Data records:
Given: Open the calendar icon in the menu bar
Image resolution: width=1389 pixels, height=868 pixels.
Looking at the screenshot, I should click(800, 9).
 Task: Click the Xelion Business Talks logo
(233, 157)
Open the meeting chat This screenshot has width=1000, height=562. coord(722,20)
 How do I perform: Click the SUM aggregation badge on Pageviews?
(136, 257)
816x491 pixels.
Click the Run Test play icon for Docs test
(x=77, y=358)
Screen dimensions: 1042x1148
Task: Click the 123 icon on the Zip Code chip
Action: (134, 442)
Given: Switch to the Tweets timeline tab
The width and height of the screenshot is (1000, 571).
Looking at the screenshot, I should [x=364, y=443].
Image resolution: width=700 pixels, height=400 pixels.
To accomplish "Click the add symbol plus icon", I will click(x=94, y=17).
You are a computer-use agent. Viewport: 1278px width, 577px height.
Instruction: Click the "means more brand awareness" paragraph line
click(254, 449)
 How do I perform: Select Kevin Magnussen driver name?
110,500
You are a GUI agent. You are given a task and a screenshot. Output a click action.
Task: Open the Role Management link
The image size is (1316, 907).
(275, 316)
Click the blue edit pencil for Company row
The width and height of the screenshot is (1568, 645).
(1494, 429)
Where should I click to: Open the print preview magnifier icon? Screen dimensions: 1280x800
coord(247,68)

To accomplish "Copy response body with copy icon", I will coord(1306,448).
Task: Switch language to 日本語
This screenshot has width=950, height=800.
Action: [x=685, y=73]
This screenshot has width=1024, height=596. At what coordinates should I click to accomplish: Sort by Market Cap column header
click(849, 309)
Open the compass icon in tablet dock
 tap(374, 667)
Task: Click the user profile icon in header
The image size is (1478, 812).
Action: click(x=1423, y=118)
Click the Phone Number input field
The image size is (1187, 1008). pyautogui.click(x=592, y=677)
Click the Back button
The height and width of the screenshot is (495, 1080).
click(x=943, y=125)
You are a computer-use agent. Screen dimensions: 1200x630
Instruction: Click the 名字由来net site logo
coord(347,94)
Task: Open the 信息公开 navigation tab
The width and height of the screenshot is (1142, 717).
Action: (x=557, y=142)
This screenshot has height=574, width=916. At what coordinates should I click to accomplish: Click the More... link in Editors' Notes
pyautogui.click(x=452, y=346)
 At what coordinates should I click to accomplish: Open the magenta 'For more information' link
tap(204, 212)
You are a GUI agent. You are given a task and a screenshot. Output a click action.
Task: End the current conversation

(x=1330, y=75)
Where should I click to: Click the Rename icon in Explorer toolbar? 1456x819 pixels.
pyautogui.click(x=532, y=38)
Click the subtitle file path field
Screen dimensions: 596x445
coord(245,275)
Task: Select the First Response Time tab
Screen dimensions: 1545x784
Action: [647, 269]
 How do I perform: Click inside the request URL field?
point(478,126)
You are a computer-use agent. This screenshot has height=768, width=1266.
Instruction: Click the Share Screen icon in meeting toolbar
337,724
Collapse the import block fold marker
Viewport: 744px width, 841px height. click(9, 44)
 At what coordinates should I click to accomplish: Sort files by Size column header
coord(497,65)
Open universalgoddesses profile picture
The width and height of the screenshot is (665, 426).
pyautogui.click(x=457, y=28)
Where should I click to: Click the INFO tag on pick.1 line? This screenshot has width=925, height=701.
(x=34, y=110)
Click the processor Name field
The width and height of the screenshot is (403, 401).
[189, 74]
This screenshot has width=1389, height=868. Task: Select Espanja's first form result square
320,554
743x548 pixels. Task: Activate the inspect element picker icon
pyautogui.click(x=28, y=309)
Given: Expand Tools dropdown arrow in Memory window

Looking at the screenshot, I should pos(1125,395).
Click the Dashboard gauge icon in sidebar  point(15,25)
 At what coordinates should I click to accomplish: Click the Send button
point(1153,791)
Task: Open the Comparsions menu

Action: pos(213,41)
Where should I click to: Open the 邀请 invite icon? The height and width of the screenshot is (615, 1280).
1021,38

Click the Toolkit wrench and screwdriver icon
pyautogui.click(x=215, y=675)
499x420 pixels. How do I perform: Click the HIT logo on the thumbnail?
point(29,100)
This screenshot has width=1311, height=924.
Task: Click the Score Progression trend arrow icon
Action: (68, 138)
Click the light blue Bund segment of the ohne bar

▸ What is asked: Turn the lines of the records into a numbered list, leaving out any blank lines.

▸ Exercise output:
1. Given: Open the calendar icon in the menu bar
2. Image resolution: width=1389 pixels, height=868 pixels.
3. Looking at the screenshot, I should click(800, 9).
4.  Task: Click the Xelion Business Talks logo
5. (233, 157)
6. Open the meeting chat This screenshot has width=1000, height=562. coord(722,20)
7.  How do I perform: Click the SUM aggregation badge on Pageviews?
8. (136, 257)
9. 816x491 pixels.
10. Click the Run Test play icon for Docs test
11. (x=77, y=358)
12. Screen dimensions: 1042x1148
13. Task: Click the 123 icon on the Zip Code chip
14. Action: (134, 442)
15. Given: Switch to the Tweets timeline tab
16. The width and height of the screenshot is (1000, 571).
17. Looking at the screenshot, I should [x=364, y=443].
18. Image resolution: width=700 pixels, height=400 pixels.
19. To accomplish "Click the add symbol plus icon", I will click(x=94, y=17).
20. You are a computer-use agent. Viewport: 1278px width, 577px height.
21. Instruction: Click the "means more brand awareness" paragraph line
22. click(254, 449)
23.  How do I perform: Select Kevin Magnussen driver name?
24. 110,500
25. You are a GUI agent. You are given a task and a screenshot. Output a click action.
26. Task: Open the Role Management link
27. The image size is (1316, 907).
28. (275, 316)
29. Click the blue edit pencil for Company row
30. The width and height of the screenshot is (1568, 645).
31. (1494, 429)
32. Where should I click to: Open the print preview magnifier icon? Screen dimensions: 1280x800
33. coord(247,68)
34. To accomplish "Copy response body with copy icon", I will coord(1306,448).
35. Task: Switch language to 日本語
36. This screenshot has width=950, height=800.
37. Action: [x=685, y=73]
38. This screenshot has width=1024, height=596. At what coordinates should I click to accomplish: Sort by Market Cap column header
39. click(849, 309)
40. Open the compass icon in tablet dock
41.  tap(374, 667)
42. Task: Click the user profile icon in header
43. The image size is (1478, 812).
44. Action: click(x=1423, y=118)
45. Click the Phone Number input field
46. The image size is (1187, 1008). pyautogui.click(x=592, y=677)
47. Click the Back button
48. The height and width of the screenshot is (495, 1080).
49. click(x=943, y=125)
50. You are a computer-use agent. Screen dimensions: 1200x630
51. Instruction: Click the 名字由来net site logo
52. coord(347,94)
53. Task: Open the 信息公开 navigation tab
54. The width and height of the screenshot is (1142, 717).
55. Action: (x=557, y=142)
56. This screenshot has height=574, width=916. At what coordinates should I click to accomplish: Click the More... link in Editors' Notes
57. pyautogui.click(x=452, y=346)
58.  At what coordinates should I click to accomplish: Open the magenta 'For more information' link
59. tap(204, 212)
60. You are a GUI agent. You are given a task and a screenshot. Output a click action.
61. Task: End the current conversation
62. (x=1330, y=75)
63. Where should I click to: Click the Rename icon in Explorer toolbar? 1456x819 pixels.
64. pyautogui.click(x=532, y=38)
65. Click the subtitle file path field
66. Screen dimensions: 596x445
67. coord(245,275)
68. Task: Select the First Response Time tab
69. Screen dimensions: 1545x784
70. Action: [647, 269]
71.  How do I perform: Click inside the request URL field?
72. point(478,126)
73. You are a computer-use agent. This screenshot has height=768, width=1266.
74. Instruction: Click the Share Screen icon in meeting toolbar
75. 337,724
76. Collapse the import block fold marker
77. Viewport: 744px width, 841px height. click(9, 44)
78.  At what coordinates should I click to accomplish: Sort files by Size column header
79. coord(497,65)
80. Open universalgoddesses profile picture
81. The width and height of the screenshot is (665, 426).
82. pyautogui.click(x=457, y=28)
83. Where should I click to: Click the INFO tag on pick.1 line? This screenshot has width=925, height=701.
84. (x=34, y=110)
85. Click the processor Name field
86. The width and height of the screenshot is (403, 401).
87. [189, 74]
88. This screenshot has width=1389, height=868. Task: Select Espanja's first form result square
89. 320,554
90. 743x548 pixels. Task: Activate the inspect element picker icon
91. pyautogui.click(x=28, y=309)
92. Given: Expand Tools dropdown arrow in Memory window
93. Looking at the screenshot, I should pos(1125,395).
94. Click the Dashboard gauge icon in sidebar  point(15,25)
95.  At what coordinates should I click to accomplish: Click the Send button
96. point(1153,791)
97. Task: Open the Comparsions menu
98. Action: pos(213,41)
99. Where should I click to: Open the 邀请 invite icon? The height and width of the screenshot is (615, 1280).
100. 1021,38
101. Click the Toolkit wrench and screwdriver icon
102. pyautogui.click(x=215, y=675)
103. 499x420 pixels. How do I perform: Click the HIT logo on the thumbnail?
104. point(29,100)
105. This screenshot has width=1311, height=924.
106. Task: Click the Score Progression trend arrow icon
107. Action: (68, 138)
108. Click the light blue Bund segment of the ohne bar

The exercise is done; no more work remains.